Short task: Reproduce the following material line for line, changing nothing.

Dataset extract:
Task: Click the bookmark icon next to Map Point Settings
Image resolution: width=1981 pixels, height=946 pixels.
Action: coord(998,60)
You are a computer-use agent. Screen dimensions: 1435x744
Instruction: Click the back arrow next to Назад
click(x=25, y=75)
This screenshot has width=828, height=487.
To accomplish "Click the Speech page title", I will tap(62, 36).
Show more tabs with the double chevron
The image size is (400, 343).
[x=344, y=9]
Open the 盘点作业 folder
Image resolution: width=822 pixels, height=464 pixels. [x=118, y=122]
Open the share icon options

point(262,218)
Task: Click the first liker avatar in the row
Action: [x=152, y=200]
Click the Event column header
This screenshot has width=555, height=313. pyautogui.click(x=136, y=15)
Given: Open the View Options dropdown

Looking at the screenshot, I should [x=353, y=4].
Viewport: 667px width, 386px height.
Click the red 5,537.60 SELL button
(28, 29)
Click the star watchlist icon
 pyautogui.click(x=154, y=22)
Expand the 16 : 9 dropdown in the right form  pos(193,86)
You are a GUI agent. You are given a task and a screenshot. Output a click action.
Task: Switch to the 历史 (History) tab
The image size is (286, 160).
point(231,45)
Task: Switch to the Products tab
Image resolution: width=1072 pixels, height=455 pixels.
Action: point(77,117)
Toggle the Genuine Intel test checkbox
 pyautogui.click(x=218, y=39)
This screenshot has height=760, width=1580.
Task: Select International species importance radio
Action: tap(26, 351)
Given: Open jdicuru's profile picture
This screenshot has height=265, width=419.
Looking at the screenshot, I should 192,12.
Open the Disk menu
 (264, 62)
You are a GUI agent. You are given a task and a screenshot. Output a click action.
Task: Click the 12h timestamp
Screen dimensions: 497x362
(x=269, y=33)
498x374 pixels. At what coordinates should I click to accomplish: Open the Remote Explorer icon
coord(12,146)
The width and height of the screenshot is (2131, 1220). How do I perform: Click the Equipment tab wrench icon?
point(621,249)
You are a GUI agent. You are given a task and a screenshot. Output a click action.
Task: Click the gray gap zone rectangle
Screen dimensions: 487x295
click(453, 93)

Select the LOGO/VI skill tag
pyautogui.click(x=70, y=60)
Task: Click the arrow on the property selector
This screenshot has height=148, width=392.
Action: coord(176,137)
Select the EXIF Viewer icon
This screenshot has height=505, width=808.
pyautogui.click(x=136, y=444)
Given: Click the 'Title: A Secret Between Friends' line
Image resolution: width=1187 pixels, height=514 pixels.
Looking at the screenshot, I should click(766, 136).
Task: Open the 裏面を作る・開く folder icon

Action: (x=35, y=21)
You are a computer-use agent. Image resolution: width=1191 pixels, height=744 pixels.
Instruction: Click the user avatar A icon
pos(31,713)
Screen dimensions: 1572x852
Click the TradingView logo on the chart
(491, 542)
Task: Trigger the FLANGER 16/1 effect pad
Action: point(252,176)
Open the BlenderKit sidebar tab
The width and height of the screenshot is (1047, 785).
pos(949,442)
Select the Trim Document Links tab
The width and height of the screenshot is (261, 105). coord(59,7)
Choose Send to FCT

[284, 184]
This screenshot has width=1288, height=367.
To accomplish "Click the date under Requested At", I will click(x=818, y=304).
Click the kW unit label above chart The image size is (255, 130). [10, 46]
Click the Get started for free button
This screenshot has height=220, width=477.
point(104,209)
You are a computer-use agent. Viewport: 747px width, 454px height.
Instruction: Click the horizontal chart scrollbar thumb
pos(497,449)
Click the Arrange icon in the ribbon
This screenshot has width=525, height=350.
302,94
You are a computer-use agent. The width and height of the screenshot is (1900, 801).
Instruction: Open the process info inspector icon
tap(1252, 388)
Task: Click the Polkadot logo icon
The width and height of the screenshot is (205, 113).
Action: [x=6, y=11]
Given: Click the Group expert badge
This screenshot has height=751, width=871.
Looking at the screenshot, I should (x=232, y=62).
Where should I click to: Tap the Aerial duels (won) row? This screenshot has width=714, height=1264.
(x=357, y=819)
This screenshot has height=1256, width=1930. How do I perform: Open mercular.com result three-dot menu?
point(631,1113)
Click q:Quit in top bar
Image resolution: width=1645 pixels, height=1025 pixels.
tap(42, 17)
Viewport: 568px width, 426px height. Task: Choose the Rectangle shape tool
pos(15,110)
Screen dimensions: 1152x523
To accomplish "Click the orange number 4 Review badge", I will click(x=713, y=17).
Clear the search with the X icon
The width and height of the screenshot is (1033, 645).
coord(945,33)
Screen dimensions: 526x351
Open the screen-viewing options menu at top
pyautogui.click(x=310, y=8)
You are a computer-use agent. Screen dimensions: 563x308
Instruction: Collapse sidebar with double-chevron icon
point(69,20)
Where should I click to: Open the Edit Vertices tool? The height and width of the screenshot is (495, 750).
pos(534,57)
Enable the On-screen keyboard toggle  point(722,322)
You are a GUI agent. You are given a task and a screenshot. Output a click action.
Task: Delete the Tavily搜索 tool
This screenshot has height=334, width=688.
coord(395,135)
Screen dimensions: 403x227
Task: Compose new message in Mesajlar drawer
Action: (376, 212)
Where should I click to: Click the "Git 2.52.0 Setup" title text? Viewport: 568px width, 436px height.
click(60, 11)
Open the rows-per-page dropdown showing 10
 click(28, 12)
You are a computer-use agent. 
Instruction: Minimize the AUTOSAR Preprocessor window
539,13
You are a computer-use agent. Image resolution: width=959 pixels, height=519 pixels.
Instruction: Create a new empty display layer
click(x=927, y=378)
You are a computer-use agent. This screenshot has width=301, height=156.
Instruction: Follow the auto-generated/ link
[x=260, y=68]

Problem solution:
Task: Click the bookmark icon next to Map Point Settings
Image resolution: width=1981 pixels, height=946 pixels.
Action: coord(998,60)
You are a computer-use agent. Screen dimensions: 1435x744
Instruction: Click the back arrow next to Назад
click(x=25, y=75)
This screenshot has width=828, height=487.
To accomplish "Click the Speech page title", I will tap(62, 36).
Show more tabs with the double chevron
The image size is (400, 343).
[x=344, y=9]
Open the 盘点作业 folder
Image resolution: width=822 pixels, height=464 pixels. [x=118, y=122]
Open the share icon options

point(262,218)
Task: Click the first liker avatar in the row
Action: [x=152, y=200]
Click the Event column header
This screenshot has width=555, height=313. pyautogui.click(x=136, y=15)
Given: Open the View Options dropdown

Looking at the screenshot, I should [x=353, y=4].
Viewport: 667px width, 386px height.
Click the red 5,537.60 SELL button
(28, 29)
Click the star watchlist icon
 pyautogui.click(x=154, y=22)
Expand the 16 : 9 dropdown in the right form  pos(193,86)
You are a GUI agent. You are given a task and a screenshot. Output a click action.
Task: Switch to the 历史 (History) tab
The image size is (286, 160).
point(231,45)
Task: Switch to the Products tab
Image resolution: width=1072 pixels, height=455 pixels.
Action: point(77,117)
Toggle the Genuine Intel test checkbox
 pyautogui.click(x=218, y=39)
This screenshot has height=760, width=1580.
Task: Select International species importance radio
Action: tap(26, 351)
Given: Open jdicuru's profile picture
This screenshot has height=265, width=419.
Looking at the screenshot, I should 192,12.
Open the Disk menu
 (264, 62)
You are a GUI agent. You are given a task and a screenshot. Output a click action.
Task: Click the 12h timestamp
Screen dimensions: 497x362
(x=269, y=33)
498x374 pixels. At what coordinates should I click to accomplish: Open the Remote Explorer icon
coord(12,146)
The width and height of the screenshot is (2131, 1220). How do I perform: Click the Equipment tab wrench icon?
point(621,249)
You are a GUI agent. You are given a task and a screenshot. Output a click action.
Task: Click the gray gap zone rectangle
Screen dimensions: 487x295
click(453, 93)

Select the LOGO/VI skill tag
pyautogui.click(x=70, y=60)
Task: Click the arrow on the property selector
This screenshot has height=148, width=392.
Action: coord(176,137)
Select the EXIF Viewer icon
This screenshot has height=505, width=808.
pyautogui.click(x=136, y=444)
Given: Click the 'Title: A Secret Between Friends' line
Image resolution: width=1187 pixels, height=514 pixels.
Looking at the screenshot, I should click(766, 136).
Task: Open the 裏面を作る・開く folder icon

Action: (x=35, y=21)
You are a computer-use agent. Image resolution: width=1191 pixels, height=744 pixels.
Instruction: Click the user avatar A icon
pos(31,713)
Screen dimensions: 1572x852
Click the TradingView logo on the chart
(491, 542)
Task: Trigger the FLANGER 16/1 effect pad
Action: point(252,176)
Open the BlenderKit sidebar tab
The width and height of the screenshot is (1047, 785).
pos(949,442)
Select the Trim Document Links tab
The width and height of the screenshot is (261, 105). coord(59,7)
Choose Send to FCT

[284, 184]
This screenshot has width=1288, height=367.
To accomplish "Click the date under Requested At", I will click(x=818, y=304).
Click the kW unit label above chart The image size is (255, 130). [10, 46]
Click the Get started for free button
This screenshot has height=220, width=477.
point(104,209)
You are a computer-use agent. Viewport: 747px width, 454px height.
Instruction: Click the horizontal chart scrollbar thumb
pos(497,449)
Click the Arrange icon in the ribbon
This screenshot has width=525, height=350.
302,94
You are a computer-use agent. The width and height of the screenshot is (1900, 801).
Instruction: Open the process info inspector icon
tap(1252, 388)
Task: Click the Polkadot logo icon
The width and height of the screenshot is (205, 113).
Action: [x=6, y=11]
Given: Click the Group expert badge
This screenshot has height=751, width=871.
Looking at the screenshot, I should (x=232, y=62).
Where should I click to: Tap the Aerial duels (won) row? This screenshot has width=714, height=1264.
(x=357, y=819)
This screenshot has height=1256, width=1930. How do I perform: Open mercular.com result three-dot menu?
point(631,1113)
Click q:Quit in top bar
Image resolution: width=1645 pixels, height=1025 pixels.
tap(42, 17)
Viewport: 568px width, 426px height. Task: Choose the Rectangle shape tool
pos(15,110)
Screen dimensions: 1152x523
To accomplish "Click the orange number 4 Review badge", I will click(x=713, y=17).
Clear the search with the X icon
The width and height of the screenshot is (1033, 645).
coord(945,33)
Screen dimensions: 526x351
Open the screen-viewing options menu at top
pyautogui.click(x=310, y=8)
You are a computer-use agent. Screen dimensions: 563x308
Instruction: Collapse sidebar with double-chevron icon
point(69,20)
Where should I click to: Open the Edit Vertices tool? The height and width of the screenshot is (495, 750).
pos(534,57)
Enable the On-screen keyboard toggle  point(722,322)
You are a GUI agent. You are given a task and a screenshot. Output a click action.
Task: Delete the Tavily搜索 tool
This screenshot has height=334, width=688.
coord(395,135)
Screen dimensions: 403x227
Task: Compose new message in Mesajlar drawer
Action: (376, 212)
Where should I click to: Click the "Git 2.52.0 Setup" title text? Viewport: 568px width, 436px height.
click(60, 11)
Open the rows-per-page dropdown showing 10
 click(28, 12)
You are a computer-use agent. 
Instruction: Minimize the AUTOSAR Preprocessor window
539,13
You are a computer-use agent. Image resolution: width=959 pixels, height=519 pixels.
Instruction: Create a new empty display layer
click(x=927, y=378)
You are a computer-use agent. This screenshot has width=301, height=156.
Instruction: Follow the auto-generated/ link
[x=260, y=68]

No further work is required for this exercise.